9/11, One Year Later
Not surprisingly, it has been a difficult year for NYU Downtown Hospital. Sitting just five blocks from the site of the World Trade Center, the hospital and its employees bore the brunt of the dust, destruction and chaos that reigned in lower Manhattan after the Sept. 11 attacks.
The managers and staffs of the hospital’s maintenance, engineering, housekeeping and food service departments shouldered much of the burden of keeping the hospital open and safely functioning in the days and weeks following the attacks. For more, see “Engineering at Ground Zero” in the November 2001 Maintenance Solutions.
With a resilient mix of teamwork, devotion, ingenuity and hard work, they tackled difficult tasks, including sealing doors and windows, changing clogged air filters, cleaning up massive amounts of dust, and keeping the 170-bed facility’s generator running at all times. But as monumental as those tasks were, the hardest part was yet to come.
“We’re looking at a very difficult situation,” says Michael Rawlings, the hospital’s director of engineering. Perhaps most alarmingly, the disruptions caused by the attacks have hampered the hospital’s revenue stream, putting the hospital in a difficult financial situation, he says, adding that “massive staff layoffs” seem inevitable.
Staff morale, he says, is “very low” and getting worse.
On a positive note, the hospital is undergoing physical changes resulting from the attacks. About $1.9 million in federal funds are on the way for three projects designed to protect the hospital and its occupants and patients in an emergency — new air curtains at entrances, new outside air dampers, and a new portable steam generator for sterilizing medical devices.
Still, the financial problems have made it more difficult in almost every way for Rawlings and his staff. People who leave are not replaced and their positions are cut to save money, meaning others must pick up the slack. Certainly, Rawlings can point to some positive results of the situation.
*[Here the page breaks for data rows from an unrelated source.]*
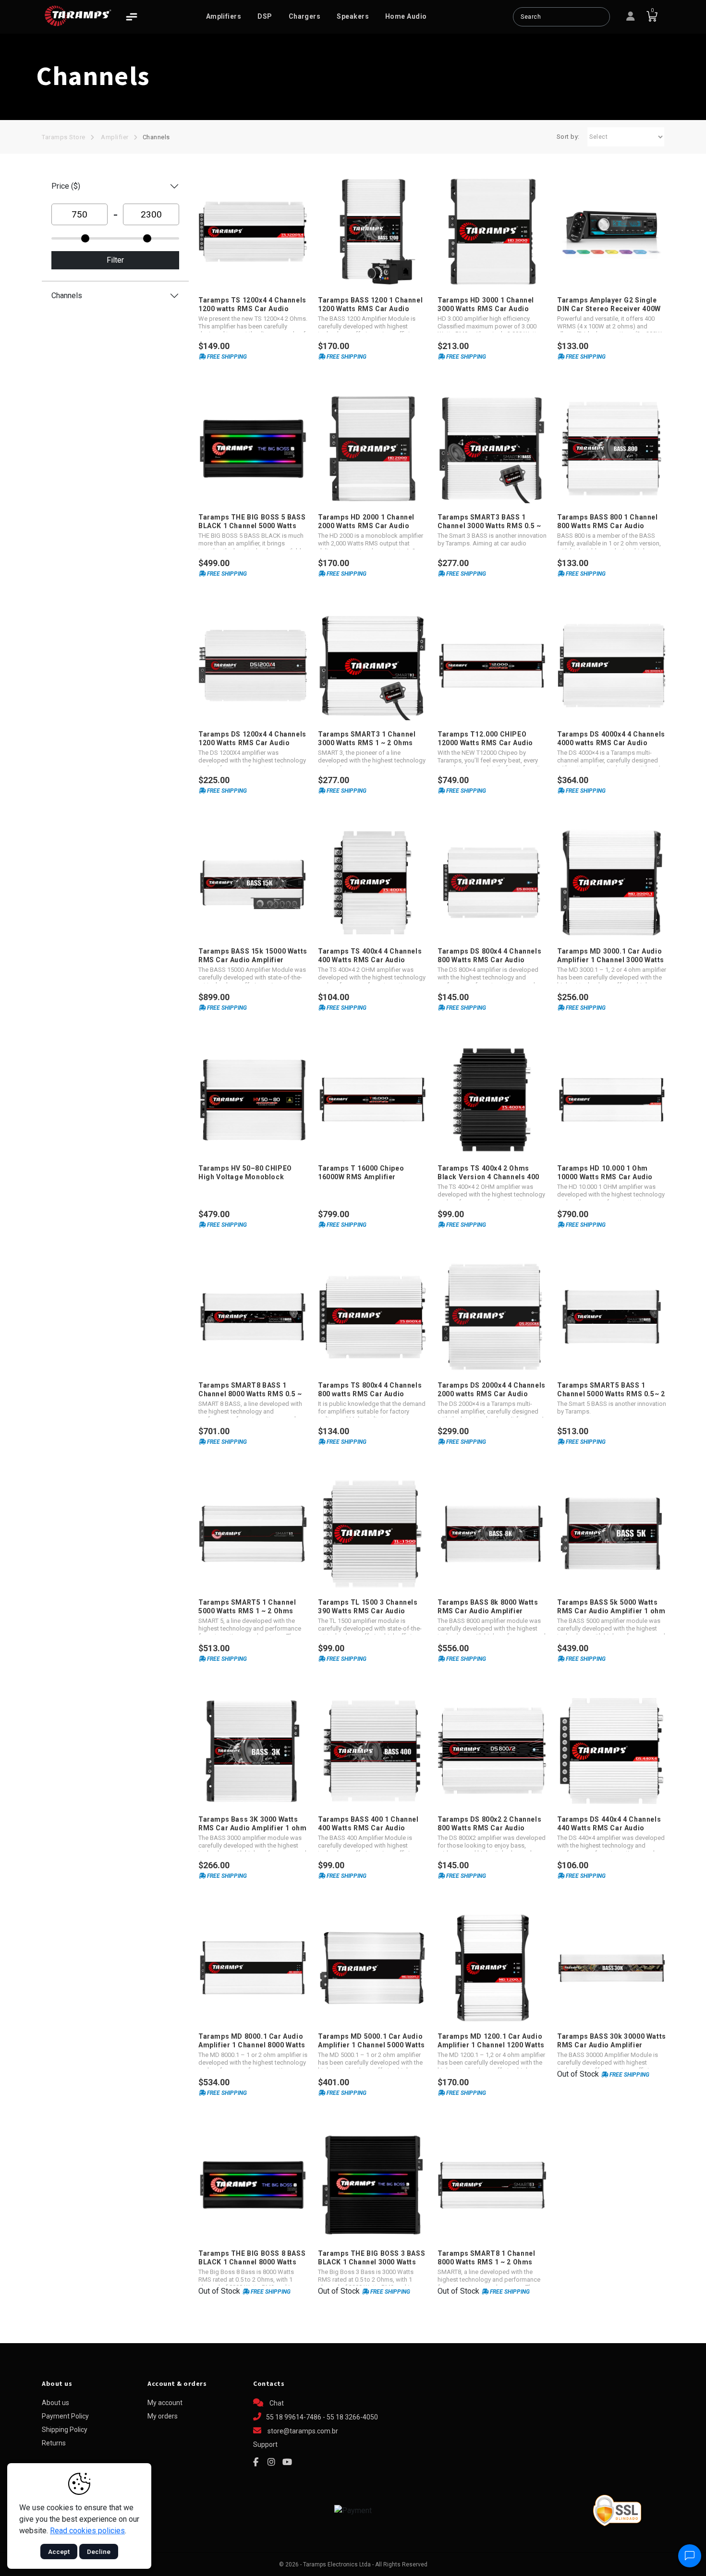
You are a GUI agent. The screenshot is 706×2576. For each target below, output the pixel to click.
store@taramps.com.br (303, 2431)
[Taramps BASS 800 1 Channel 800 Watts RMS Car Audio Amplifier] (611, 448)
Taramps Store (63, 137)
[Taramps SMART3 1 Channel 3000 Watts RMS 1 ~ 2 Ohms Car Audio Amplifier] (372, 665)
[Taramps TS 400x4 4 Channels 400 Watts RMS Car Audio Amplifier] (372, 882)
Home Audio (406, 16)
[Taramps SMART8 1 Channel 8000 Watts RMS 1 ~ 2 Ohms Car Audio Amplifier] (492, 2184)
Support (265, 2444)
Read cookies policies (87, 2530)
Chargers (305, 16)
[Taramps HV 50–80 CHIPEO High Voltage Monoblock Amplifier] (252, 1099)
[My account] (630, 17)
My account (165, 2403)
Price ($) (65, 186)
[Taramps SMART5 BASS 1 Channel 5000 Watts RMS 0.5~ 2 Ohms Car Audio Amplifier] (611, 1316)
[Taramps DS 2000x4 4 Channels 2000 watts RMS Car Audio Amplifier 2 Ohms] (492, 1316)
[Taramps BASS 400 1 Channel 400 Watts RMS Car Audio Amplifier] (372, 1750)
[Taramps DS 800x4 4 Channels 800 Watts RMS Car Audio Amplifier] (492, 882)
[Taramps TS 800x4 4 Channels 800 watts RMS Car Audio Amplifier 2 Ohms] (372, 1316)
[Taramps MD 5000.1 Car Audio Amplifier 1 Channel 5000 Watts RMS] (372, 1967)
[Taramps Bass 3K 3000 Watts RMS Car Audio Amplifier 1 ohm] (252, 1750)
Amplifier (115, 137)
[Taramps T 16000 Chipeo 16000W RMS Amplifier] (372, 1099)
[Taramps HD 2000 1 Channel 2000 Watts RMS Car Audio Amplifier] (372, 448)
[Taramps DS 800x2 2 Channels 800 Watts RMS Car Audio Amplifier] (492, 1750)
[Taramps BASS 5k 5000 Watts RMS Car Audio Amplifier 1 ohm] (611, 1533)
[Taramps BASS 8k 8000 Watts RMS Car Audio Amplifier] (492, 1533)
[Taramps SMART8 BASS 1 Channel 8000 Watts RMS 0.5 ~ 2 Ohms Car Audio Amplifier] (252, 1316)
“It brought the department together in terms of teamwork,” he says. And he has spoken to hospital engineering groups about emergency preparedness, which he hopes will his spur peers to take important actions to prepare for the worst.
But for the most part, he says, the last year has been a struggle. In an assessment that could be as much about NYU Downtown hospital as about the surrounding neighborhood, Rawlings says this:
“Lower Manhattan is not the place it was a year and a half ago.”